Where to begin? It seemed like a simple plan, juice fruits and veggies for 30 days and kick start a new healthier me. Here on day 17, simple is not the word I would use to describe this plan. In my more miserable moments I wouldn't want to share the words I have come up with for this plan, but mostly it has been hard, difficult, strenuous, mind-bendingly hard.
Physically, I feel great. I haven't suffered headaches, dizzy spells, or anything truly detrimental. Maybe, I'm a little more tired some days, but overall, I sleep well and have good energy throughout the day. I have some hungry times, nothing a glass of water or watermelon slice or two doesn't handle.
Mentally, however, is a completely different story. Right now I feel like I am hanging on by my fingernails to the oh so simple plan. I have been thinking and dreaming about food for four days now. If I'm not really busy or distracted by a book or tv, it's getting painful to resist. I spent last Sunday hiding away from everyone and the food they're allowed to have, not good!
So, what am I learning? I am embracing the understanding that food is my crack. I have used it to fill up the voids in my head and heart for far too long. That, of course, filled up my body with fat and caused another set of problems for the head/heart combo to be upset about. Can you say vicious cycle, anyone? I am taking control of my eating impulses, which is leaving me empty in more ways than one. I'm still searching for the replacement Spackle to fill the holes, but this time it will with something healthy. If I'm going to heal my Psyche, it better be a true healing, not a band-aid job again.
I am learning that I can do what I put my mind to. It may not always look pretty during the process, but I can do it. I wasn't sure it was even possible for me to tame my eating monster. Forget Weight Watchers, I need a whip and a chair for this beastie. I needed the narrow parameters of raw fruits and veggies to reprogram my habits. I dearly wish I could just hit the delete button and download a new vegan operating system, but I'm doing this old school instead. Time + intent + support = new mindset.

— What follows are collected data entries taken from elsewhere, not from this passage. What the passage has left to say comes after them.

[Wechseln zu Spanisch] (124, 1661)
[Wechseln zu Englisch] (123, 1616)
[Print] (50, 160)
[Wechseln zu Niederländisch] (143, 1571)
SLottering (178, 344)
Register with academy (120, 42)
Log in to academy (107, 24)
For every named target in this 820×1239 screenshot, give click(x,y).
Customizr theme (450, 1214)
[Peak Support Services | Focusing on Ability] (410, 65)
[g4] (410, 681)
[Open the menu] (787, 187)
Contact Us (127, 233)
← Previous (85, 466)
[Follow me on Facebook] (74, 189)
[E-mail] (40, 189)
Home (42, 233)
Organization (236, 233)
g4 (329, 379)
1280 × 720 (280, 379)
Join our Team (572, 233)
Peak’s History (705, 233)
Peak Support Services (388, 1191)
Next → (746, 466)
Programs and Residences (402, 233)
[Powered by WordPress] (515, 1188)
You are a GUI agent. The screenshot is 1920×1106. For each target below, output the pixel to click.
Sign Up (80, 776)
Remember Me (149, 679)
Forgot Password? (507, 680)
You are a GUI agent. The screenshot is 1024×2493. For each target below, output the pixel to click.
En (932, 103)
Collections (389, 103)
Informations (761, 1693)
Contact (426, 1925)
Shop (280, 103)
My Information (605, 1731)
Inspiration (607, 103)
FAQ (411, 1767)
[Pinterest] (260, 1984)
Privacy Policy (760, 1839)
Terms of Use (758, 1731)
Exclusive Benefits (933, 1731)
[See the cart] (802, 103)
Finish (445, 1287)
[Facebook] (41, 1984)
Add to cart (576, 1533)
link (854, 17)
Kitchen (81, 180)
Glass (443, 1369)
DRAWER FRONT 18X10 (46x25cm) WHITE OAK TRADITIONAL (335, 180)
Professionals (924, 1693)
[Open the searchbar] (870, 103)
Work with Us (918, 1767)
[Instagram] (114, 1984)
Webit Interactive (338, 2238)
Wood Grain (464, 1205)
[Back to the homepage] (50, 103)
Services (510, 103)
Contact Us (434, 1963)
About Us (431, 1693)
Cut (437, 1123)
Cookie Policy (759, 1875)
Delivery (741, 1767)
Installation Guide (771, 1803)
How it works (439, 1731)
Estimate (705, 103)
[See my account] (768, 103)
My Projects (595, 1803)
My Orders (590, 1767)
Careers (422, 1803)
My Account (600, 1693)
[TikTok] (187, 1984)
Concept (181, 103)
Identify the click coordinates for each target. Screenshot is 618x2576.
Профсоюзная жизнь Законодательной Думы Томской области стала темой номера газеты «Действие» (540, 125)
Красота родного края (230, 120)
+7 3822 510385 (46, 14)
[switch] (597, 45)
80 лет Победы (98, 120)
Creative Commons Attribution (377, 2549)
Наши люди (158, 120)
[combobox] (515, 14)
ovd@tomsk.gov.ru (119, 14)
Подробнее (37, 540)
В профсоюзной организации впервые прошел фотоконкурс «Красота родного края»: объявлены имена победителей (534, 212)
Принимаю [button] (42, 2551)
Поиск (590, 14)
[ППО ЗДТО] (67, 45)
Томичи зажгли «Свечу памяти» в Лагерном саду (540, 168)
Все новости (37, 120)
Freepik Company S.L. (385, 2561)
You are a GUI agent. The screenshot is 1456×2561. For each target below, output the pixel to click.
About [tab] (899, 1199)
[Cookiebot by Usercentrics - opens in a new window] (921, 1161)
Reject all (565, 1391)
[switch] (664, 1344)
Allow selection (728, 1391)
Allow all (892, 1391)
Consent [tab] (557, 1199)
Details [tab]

Which brings me to my next point. I'm learning to get help. The other Veggie Divas, my husband and kids, my parents, family and friends have all been a superb support system. Without them to celebrate with and their shoulders to cry on, I don't know if I would have stuck things out thus far. I needed to generate an environment for success, and woo hoo, everybody has helped create that reality with me.
I'm also learning to be more flexible. I started out my plan, thinking I would be on juice alone, all day, everyday. I did mention I would allow myself to eat the veggies, only if I got too hungry to cope. On day three the very first tomato was ripe in my garden. It was way too good to juice, I had to eat it. The awesomeness of that tomato combined with the pain-in-the-butt factor of cleaning the juicer constantly led me to a new plan. Now, I have fruit juice for breakfast, veggie juice for lunch and have a mostly home grown salad for dinner. So, I'm still fruits and veggies, but eating some instead of juicing them all. I felt like I was cheating. I decided it was better to stay true to the spirit of the law than the letter, but it wasn't easy to let go of the guilt. In the end, this is what works for me. I'm not in a competition, I'm changing my life. My life, my rules, my results, my way, why not?!
Lastly, I am learning that it works. I have lost 13 pounds and a few inches here and there. It makes getting dressed a lot more fun and I'm looking forward to needing new, smaller wardrobe soon. I'm getting ready for an active life, more walks, bike rides and a small tri-athalon are in my near future. Because, the season of fruits and veggies alone can't last forever. In spite of the mental mess, I'm glad I have done this. Now to get ready to add in other good foods, hummus, I miss you!